Cibafast H liquid: Sodium Benzotriazolyl Phenol Sulfonate and Buteth-3 and tributyl citrate is an anionic photostabilizer with UVA/UVB absorption.
Tinogard TS: Benzotriazole Dodecyl p-Cresol is a nonionic photostabilizer with UVA/UVB absorption.
Tinogard HS: Sodium Benzotriazole Butyl Phenol Sulfonate is an anionic photostabilizer but is also an effective UVA/UVB absorber.
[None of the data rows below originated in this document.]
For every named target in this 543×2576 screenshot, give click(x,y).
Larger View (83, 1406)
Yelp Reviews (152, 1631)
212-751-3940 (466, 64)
Polycrylene is the trade name of Hallstar for Polyester-8 and is a low molecular weight copolymer (1400 Dalton's) of Adipic acid and Neopentyl glycol that is terminated with Cyano Diphenyl propenoic acid. It is basically an Octocrylene molecule that has the polymer attached at the acid moeity of Octocrylene. As such it has a third of the efficiency of Octocrylene at the [lambda]max of 303nm and a triplet excited state energy of 55 to 60 kcal/mol making it a potential T-T quencher. (29) Bonda has also reported on other similar molecules that are potential T-T quenchers or photostabilizers. (30)
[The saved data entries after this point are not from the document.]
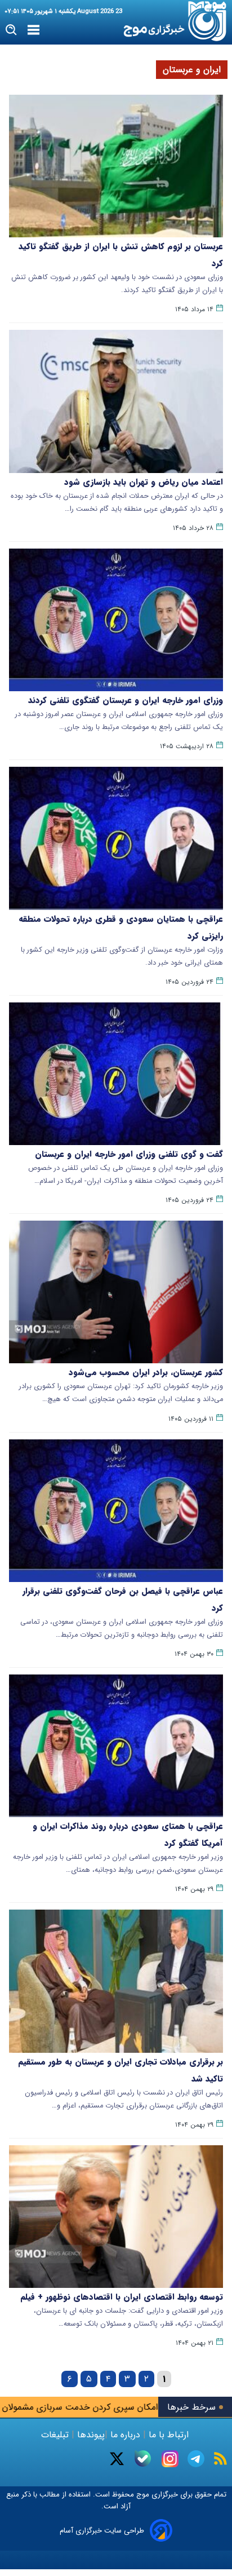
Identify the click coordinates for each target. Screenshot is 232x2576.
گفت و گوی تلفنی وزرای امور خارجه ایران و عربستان (129, 1154)
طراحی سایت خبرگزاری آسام (102, 2531)
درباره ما (125, 2435)
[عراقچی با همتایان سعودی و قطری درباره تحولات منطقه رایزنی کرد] (116, 838)
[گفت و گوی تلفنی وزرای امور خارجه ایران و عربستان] (116, 1073)
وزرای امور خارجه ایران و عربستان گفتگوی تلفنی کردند (125, 700)
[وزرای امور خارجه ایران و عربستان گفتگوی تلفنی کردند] (116, 620)
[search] (12, 30)
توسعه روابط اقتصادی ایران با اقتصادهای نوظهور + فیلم (121, 2297)
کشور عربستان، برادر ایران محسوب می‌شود (146, 1372)
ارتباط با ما (168, 2435)
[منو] (33, 30)
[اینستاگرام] (170, 2458)
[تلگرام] (196, 2458)
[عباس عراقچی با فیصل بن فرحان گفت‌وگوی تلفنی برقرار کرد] (116, 1510)
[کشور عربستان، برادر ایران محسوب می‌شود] (116, 1292)
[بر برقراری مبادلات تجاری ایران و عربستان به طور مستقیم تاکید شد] (116, 1981)
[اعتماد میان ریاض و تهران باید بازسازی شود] (116, 401)
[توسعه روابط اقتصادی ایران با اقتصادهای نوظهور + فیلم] (116, 2216)
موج (141, 2494)
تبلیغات (56, 2435)
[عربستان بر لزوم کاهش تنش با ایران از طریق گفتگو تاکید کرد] (116, 166)
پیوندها (89, 2435)
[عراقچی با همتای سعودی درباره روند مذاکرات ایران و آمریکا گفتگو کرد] (116, 1745)
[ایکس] (117, 2458)
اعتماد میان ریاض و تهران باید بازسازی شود (143, 482)
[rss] (220, 2458)
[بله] (143, 2458)
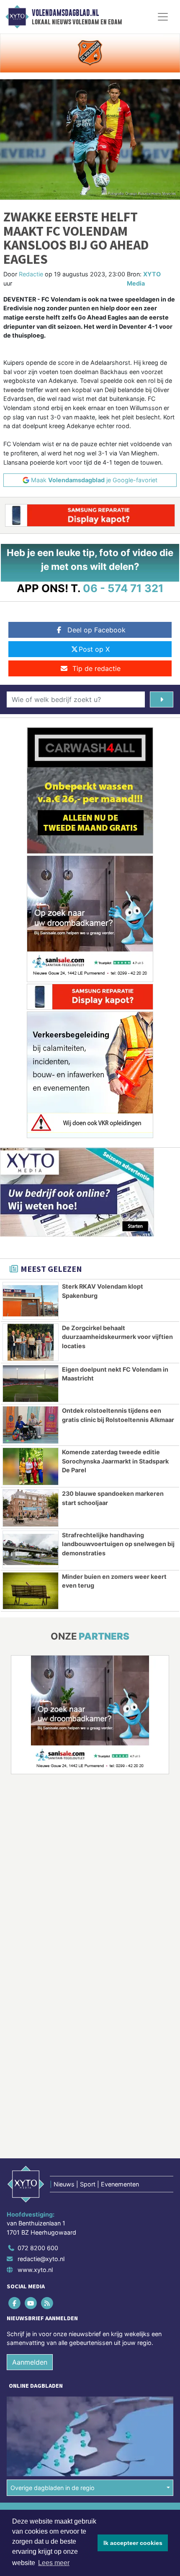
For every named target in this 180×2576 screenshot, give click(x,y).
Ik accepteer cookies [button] (132, 2543)
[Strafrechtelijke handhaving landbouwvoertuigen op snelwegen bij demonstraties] (31, 1549)
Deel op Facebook (96, 630)
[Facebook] (15, 2302)
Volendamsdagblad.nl (65, 13)
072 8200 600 (38, 2247)
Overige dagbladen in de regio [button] (52, 2487)
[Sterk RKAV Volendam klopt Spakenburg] (31, 1301)
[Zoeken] (161, 699)
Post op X (94, 649)
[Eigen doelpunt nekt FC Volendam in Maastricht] (31, 1384)
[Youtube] (31, 2302)
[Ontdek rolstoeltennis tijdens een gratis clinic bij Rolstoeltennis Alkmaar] (31, 1425)
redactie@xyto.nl (41, 2258)
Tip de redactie (96, 668)
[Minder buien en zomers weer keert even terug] (31, 1591)
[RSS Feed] (47, 2302)
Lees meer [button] (53, 2562)
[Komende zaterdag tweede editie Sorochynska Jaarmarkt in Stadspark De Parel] (31, 1466)
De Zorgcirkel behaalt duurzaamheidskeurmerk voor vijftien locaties (117, 1336)
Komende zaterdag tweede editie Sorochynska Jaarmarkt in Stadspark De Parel (115, 1461)
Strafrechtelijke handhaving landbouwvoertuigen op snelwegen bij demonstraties (118, 1544)
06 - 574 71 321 (123, 588)
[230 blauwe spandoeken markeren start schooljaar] (31, 1508)
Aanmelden (29, 2362)
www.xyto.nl (35, 2269)
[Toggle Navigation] (163, 16)
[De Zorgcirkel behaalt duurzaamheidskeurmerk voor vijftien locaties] (31, 1342)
I have already alluded to the successful use of Category I UV absorbers such as Octocrylene and Oxybenzone as quenchers and photostabilizers of Avobenzone. It has been demonstrated that the mode of action of the photostablization of Avobenzone with oxybenzone is due to its singlet state quenching. (30) Also, other ingredients on the TEA list, such as MBC and Tinosorb S, are known to photostabilize Avobenzone. Chatelain and Gabard have reported on the photostabilization of Avobenzone and Octinoxate with Tinosorb S. (31) Tinosorb S (bemotrizinol) has two [lambda]max absorptions at 310nm and 343nm, with extinction coefficients of 42,840 and 47,500 respectively. It has extremely effective SPF and PPD values and is currently under consideration for approval in the USA under the TEA process. No T-T excited state energies are reported. (32) Recently, there have been reports on the use of lipospheres to photostabilize Avobenzone. (33)
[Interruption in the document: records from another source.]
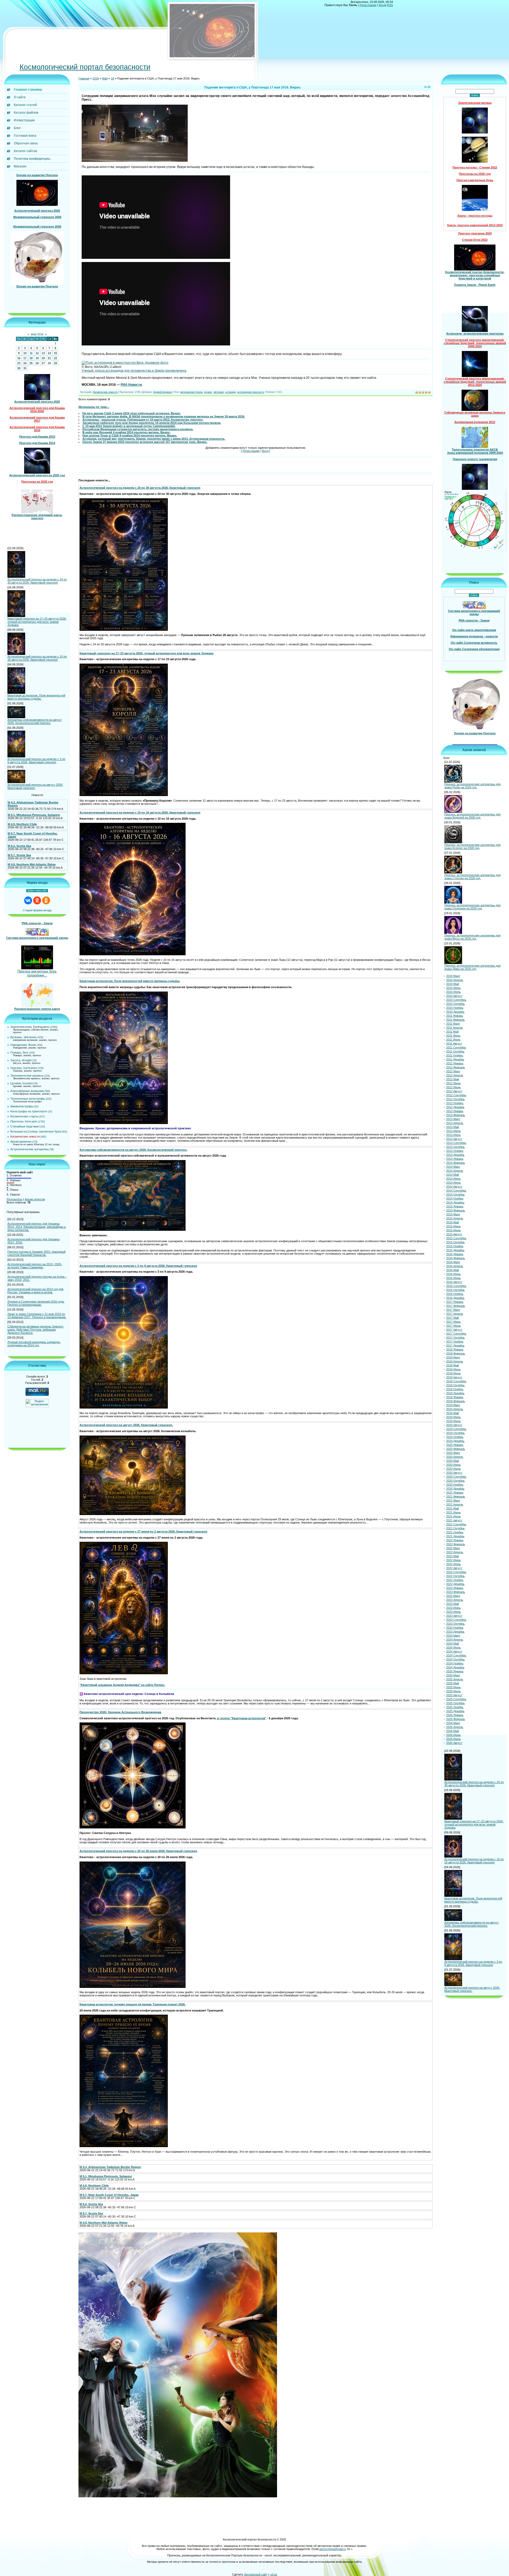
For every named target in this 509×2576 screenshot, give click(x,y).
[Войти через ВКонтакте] (28, 901)
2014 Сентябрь (456, 1190)
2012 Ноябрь (454, 1103)
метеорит (219, 392)
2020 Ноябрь (454, 1484)
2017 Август (454, 1329)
Those planning to use any of the above-mentioned ingredients should always anticipate the patents and regulations that potentially limit their use.
Mechanism of Action and Applications
After this brief review of the many ingredients that boost SPF and photostabilize Avobenzone introduced in the past dozen years or so, I will briefly reflect on their mechanism of action and their intended applications:
1. Solubility, Emulsion and Formulation Issues: To achieve a high SPF the UV filters must be dispersed properly in the oil phase. The efficacy of sunscreen emulsions depends upon a number of parameters (34) including:
* Selection of UV filters with a synergistic effect between inorganic and organic filters.
* Emulsion and oil phase rheology to control spreadibility and film thickness.
* Particle size distribution to control film formation of the dispersed oil phase.
* The dry down time of the emulsion.
* The photostability of all ingredients.
A very important requisite for excellent emulsions is, of course, the total solubility of the filter in the formulation. This is accomplished by efficient emollients such as the ELEFAC, [C.sub.12-15] Alkyl Benzoate, diester Malates, etc. Any ingredient that will totally dissolve the filters, improve the solubility and film integrity, improve the dispersion of the inorganic and organic filters, assist with film forming in thickening the sunscreen film to improve spreadability and protection, will boost the SPF and would be a desirable attribute in sun care cosmetic formulations.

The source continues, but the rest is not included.